Active UAV Re-Scan Planning for Dynamic Object Artifact-Free Point Cloud Mapping

Robotics
ACQUAL
Staff Involved
Bashar Alsadik
Topic description
Unmanned Aerial Vehicles (UAVs) are increasingly employed for 3D mapping in domains such as construction, forestry, infrastructure inspection, and disaster response. A major challenge lies in the presence of dynamic object artifacts in UAV point clouds, which are caused by moving objects (e.g., vehicles, people), vegetation swaying in the wind, or water surfaces. These artifacts compromise the reliability of Digital Elevation Models (DEMs), Digital Surface Models (DSMs), and 3D reconstructions. UAVs possess the flexibility to revisit locations during the same mission. This capability enables the development of an active re-scan strategy, which involves detecting artifact-prone areas in real time or immediately after an initial flight, and autonomously planning targeted re-flights to refine the data. This research integrates robotics principles (e.g., occupancy grids, ray tracing, Next-Best-View planning, and coverage optimization) with deep learning techniques for predicting artifact likelihood and uncertainty from point cloud patches or image features. The anticipated outcome is a system capable of generating clean, static 3D maps with minimal additional flight time.

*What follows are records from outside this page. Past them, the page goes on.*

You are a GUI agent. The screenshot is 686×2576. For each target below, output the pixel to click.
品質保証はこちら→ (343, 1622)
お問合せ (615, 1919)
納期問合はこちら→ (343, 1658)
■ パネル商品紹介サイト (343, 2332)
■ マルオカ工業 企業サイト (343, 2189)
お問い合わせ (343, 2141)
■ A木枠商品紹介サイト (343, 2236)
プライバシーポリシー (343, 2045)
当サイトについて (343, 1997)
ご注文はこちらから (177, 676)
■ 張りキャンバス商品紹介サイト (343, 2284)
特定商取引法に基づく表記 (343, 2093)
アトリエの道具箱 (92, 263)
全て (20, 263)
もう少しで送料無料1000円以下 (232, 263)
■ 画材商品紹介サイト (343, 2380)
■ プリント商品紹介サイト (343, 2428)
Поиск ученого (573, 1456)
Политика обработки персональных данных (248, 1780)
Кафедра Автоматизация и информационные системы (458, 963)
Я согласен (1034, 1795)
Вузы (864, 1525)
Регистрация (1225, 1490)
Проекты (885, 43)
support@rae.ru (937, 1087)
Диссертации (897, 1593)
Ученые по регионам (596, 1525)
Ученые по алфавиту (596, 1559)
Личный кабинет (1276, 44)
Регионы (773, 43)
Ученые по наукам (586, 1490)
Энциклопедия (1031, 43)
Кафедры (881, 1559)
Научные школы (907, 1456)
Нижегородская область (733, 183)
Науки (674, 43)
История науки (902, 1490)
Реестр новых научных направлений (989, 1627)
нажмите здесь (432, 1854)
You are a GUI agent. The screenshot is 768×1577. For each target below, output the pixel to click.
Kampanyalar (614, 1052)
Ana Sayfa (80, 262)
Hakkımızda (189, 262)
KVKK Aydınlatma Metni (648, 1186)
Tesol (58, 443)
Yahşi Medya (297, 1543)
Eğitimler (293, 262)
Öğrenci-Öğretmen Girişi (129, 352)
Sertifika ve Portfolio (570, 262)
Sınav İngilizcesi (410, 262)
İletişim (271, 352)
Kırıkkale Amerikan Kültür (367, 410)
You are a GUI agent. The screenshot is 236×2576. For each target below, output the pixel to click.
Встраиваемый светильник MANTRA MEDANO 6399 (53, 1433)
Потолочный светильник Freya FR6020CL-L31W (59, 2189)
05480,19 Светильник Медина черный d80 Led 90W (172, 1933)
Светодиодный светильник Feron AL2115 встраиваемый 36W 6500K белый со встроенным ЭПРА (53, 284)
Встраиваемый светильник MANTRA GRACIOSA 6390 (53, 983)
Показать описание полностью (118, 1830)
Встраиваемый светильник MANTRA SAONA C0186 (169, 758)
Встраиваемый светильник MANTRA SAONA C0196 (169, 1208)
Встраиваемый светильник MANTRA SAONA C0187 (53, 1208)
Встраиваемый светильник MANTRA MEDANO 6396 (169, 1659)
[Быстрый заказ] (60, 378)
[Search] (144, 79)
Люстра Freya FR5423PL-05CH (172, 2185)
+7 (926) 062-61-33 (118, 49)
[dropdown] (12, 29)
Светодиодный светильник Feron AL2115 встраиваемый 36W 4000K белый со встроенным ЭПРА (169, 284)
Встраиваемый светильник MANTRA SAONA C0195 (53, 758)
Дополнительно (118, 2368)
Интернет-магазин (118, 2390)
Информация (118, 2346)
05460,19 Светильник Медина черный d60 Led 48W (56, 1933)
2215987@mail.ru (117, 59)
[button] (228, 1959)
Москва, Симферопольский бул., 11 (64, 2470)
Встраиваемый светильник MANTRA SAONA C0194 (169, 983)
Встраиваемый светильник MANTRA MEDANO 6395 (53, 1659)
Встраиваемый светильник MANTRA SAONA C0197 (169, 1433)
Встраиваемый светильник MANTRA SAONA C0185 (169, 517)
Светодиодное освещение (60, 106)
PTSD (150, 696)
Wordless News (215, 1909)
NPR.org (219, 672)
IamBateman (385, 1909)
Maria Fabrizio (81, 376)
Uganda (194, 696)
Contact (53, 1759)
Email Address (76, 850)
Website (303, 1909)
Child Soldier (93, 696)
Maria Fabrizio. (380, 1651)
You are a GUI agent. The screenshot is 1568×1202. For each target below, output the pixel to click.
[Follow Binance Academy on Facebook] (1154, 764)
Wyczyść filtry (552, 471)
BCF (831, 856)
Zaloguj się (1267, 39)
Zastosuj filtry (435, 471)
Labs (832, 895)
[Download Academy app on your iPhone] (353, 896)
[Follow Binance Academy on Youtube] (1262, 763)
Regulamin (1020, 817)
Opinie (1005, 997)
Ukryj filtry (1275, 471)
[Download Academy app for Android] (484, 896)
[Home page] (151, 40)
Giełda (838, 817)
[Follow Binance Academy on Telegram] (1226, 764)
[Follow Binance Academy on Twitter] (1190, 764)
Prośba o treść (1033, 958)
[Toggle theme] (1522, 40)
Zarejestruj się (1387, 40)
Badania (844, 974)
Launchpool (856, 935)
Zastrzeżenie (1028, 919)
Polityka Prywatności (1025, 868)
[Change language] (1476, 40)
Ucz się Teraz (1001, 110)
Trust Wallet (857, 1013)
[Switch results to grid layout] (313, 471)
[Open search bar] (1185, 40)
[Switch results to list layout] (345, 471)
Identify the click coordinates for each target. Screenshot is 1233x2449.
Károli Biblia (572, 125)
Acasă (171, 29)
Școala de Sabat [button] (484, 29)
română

Topic objectives and methodology
The research aims to design and evaluate an uncertainty-aware UAV mapping pipeline that: 1. Detects and quantifies dynamic object artifacts in UAV point clouds. 2. Estimates where re-scans are most beneficial. 3. Plans and executes UAV re-flights (active mapping) to minimize ghost points while respecting flight-time and battery constraints. 4. Demonstrates improved map quality and efficiency compared to full re-flights. The study will begin with UAV data collection over environments containing dynamic elements such as vehicles, pedestrians, or vegetation. Point clouds will be generated from either UAV LiDAR or photogrammetry. Dynamic object artifacts will first be detected using robotics principles including occupancy grids, ray tracing, and temporal consistency checks. To enhance detection, a lightweight deep learning model will be trained to predict the likelihood and uncertainty of artifacts from local point cloud patches, optionally supported by image features. Based on the uncertainty maps, an active re-scan strategy will be designed, where Next-Best-View or coverage optimization techniques identify the most beneficial re-flight locations under battery and time constraints. The UAV will then execute these targeted re-flights to replace unreliable data with new static observations. Finally, the improved point clouds and derived DEMs/DSMs will be evaluated against baselines such as single-pass mapping, full re-flights, and inpainting-based post-processing.
References for further reading
• A Dynamic Object Removal and Reconstruction Algorithm for Point Clouds, DOI 10.1109/SOLI60636.2023.10425733 • Fu, H.; Xue, H.; Xie, G. MapCleaner: Efficiently Removing Moving Objects from Point Cloud Maps in Autonomous Driving Scenarios. Remote Sens. 2022, 14, 4496. https://doi.org/10.3390/rs14184496 • Peng, H.; Zhao, Z.; Wang, L. A Review of Dynamic Object Filtering in SLAM Based on 3D LiDAR. Sensors 2024, 24, 645. https://doi.org/10.3390/s24020645 • A. Bircher, M. Kamel, K. Alexis, H. Oleynikova and R. Siegwart, "Receding Horizon "Next-Best-View" Planner for 3D Exploration," 2016 IEEE International Conference on Robotics and Automation (ICRA), Stockholm, Sweden, 2016, pp. 1462-1468, doi: 10.1109/ICRA.2016.7487281.